I use Optima's now http://****************.com/smile/emthup.gif Is the Wurth sealer used to cover a larger area, more so than just covering a plain old seam?


----------



## pastpargolf (Jul 16, 2000)

*Re: Battery Tray Replacement-Seam Sealer? (groesche)*

Its pretty thick stuff. How big is the gap?


----------



## Cooper (Sep 11, 2000)

*Re: Battery Tray Replacement-Seam Sealer? (groesche)*

Funny, I was just paging through catalogs today (20+ inches of snow sorta keeps you home







), and noticed seam sealer here: http://www.eastwoodco.com/.
Edit: We also have an acid absorber pad under the battery in our Moke. The Moke's batery is in a small compartment.
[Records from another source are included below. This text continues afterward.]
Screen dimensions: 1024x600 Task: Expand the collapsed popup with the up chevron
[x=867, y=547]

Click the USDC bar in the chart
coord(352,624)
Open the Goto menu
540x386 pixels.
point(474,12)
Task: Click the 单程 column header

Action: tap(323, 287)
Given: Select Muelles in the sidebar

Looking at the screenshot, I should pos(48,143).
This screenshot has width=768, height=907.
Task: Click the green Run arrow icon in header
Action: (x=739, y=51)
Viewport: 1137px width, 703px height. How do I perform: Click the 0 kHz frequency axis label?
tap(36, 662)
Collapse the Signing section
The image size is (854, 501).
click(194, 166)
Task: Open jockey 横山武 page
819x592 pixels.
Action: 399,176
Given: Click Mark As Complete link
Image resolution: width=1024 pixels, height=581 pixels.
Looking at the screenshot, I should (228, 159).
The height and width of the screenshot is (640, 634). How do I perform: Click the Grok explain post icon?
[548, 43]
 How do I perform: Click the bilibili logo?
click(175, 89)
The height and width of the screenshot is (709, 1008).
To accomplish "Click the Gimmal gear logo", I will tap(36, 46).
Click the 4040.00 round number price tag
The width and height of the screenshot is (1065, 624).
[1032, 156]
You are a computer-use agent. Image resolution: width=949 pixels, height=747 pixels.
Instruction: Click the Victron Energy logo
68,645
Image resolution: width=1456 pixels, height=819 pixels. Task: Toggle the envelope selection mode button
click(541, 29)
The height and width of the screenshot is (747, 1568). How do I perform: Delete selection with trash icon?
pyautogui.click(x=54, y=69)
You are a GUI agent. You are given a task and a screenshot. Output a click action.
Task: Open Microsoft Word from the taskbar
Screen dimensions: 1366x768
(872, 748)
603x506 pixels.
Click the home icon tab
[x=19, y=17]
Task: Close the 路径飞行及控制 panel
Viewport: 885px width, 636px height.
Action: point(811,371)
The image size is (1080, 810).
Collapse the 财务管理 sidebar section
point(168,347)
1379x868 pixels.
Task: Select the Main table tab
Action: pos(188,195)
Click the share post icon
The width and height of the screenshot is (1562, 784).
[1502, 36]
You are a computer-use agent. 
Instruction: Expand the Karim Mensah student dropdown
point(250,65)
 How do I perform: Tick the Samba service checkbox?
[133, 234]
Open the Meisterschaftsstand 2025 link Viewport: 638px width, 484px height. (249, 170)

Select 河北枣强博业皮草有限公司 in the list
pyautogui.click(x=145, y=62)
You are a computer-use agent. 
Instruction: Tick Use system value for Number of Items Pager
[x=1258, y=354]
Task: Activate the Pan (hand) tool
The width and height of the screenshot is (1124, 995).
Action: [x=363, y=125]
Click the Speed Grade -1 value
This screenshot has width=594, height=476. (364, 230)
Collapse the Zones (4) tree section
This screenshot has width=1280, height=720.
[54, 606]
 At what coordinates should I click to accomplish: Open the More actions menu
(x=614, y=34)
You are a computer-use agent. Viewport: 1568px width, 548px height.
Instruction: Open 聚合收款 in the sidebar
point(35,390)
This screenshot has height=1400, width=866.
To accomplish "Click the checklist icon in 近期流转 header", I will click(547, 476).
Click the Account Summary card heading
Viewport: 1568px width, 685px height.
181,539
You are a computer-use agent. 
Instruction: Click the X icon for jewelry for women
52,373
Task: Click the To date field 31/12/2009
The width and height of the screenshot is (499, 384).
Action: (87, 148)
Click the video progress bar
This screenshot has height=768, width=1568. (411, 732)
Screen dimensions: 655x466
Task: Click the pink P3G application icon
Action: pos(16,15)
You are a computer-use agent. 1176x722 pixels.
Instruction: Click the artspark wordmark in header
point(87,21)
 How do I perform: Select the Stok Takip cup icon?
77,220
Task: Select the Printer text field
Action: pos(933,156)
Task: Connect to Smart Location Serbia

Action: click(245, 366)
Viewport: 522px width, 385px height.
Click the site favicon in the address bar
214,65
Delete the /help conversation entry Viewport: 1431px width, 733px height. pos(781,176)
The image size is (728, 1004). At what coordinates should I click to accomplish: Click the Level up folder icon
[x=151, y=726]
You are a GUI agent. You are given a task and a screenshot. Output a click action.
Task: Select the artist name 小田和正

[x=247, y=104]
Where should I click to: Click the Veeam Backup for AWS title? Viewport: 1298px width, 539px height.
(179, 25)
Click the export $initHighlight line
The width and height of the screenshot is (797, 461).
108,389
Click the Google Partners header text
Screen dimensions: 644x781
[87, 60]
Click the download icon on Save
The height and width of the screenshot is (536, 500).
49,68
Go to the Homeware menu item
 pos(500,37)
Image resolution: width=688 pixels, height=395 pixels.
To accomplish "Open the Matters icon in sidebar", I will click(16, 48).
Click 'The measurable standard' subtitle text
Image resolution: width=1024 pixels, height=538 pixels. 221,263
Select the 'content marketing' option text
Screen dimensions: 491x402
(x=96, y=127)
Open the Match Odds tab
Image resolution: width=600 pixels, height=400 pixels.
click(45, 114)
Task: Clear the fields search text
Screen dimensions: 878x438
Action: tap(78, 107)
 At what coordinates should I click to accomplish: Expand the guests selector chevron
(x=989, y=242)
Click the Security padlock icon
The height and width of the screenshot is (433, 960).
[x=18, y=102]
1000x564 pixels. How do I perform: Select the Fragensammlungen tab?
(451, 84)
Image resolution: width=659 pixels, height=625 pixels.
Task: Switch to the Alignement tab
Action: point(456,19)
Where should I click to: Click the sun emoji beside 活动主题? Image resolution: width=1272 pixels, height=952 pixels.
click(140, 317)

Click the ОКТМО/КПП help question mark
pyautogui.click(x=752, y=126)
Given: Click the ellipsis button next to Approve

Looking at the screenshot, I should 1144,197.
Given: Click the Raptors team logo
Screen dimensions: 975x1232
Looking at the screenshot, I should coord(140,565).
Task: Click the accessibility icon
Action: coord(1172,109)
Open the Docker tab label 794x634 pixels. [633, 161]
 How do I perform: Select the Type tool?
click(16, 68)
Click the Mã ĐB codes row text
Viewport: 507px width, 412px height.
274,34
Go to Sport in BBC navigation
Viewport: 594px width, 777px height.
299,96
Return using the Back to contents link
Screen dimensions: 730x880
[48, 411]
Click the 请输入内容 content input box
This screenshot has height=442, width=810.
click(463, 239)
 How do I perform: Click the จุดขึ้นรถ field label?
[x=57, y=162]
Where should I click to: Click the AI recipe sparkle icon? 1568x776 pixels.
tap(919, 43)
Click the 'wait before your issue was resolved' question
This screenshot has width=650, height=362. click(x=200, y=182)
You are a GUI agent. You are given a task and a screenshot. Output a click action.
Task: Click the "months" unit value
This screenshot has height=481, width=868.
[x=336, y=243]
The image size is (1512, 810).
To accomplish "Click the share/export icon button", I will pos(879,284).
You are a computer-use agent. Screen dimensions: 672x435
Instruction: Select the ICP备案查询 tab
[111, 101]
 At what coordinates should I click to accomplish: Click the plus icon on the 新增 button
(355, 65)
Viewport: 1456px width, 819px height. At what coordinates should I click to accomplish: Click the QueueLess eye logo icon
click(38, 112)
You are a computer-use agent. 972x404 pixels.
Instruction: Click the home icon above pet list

[Modified by Cooper, 8:02 PM 2-17-2003]


----------



## groesche (Dec 18, 2000)

*Re: Battery Tray Replacement-Seam Sealer? (Cooper)*

Already have that







Not sure if it's ment to put on that thick. I was going to use that where the seam is inside the engine bay.
The gap is about 1/8. That's whats needed to met back up with the existing contour. You can kinda see the difference in the shadow line of the pick (middle of the grey area)


[Modified by groesche, 8:03 PM 2-17-2003]


----------



## Vdubs (May 16, 2001)

*Re: Battery Tray Replacement-Seam Sealer? (groesche)*

Seam sealer will seal a gap, use either brush on or spray on.


----------